• INPUT ROWS:
══════════════════════════════

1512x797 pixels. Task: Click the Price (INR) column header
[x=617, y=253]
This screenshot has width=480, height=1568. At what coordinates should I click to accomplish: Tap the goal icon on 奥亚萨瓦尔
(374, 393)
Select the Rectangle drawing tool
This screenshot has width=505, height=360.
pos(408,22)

══════════════════════════════

Revise the material above so that "column header" becomes "column heading", keeping every other part the same.

1512x797 pixels. Task: Click the Price (INR) column heading
[x=617, y=253]
This screenshot has width=480, height=1568. At what coordinates should I click to accomplish: Tap the goal icon on 奥亚萨瓦尔
(374, 393)
Select the Rectangle drawing tool
This screenshot has width=505, height=360.
pos(408,22)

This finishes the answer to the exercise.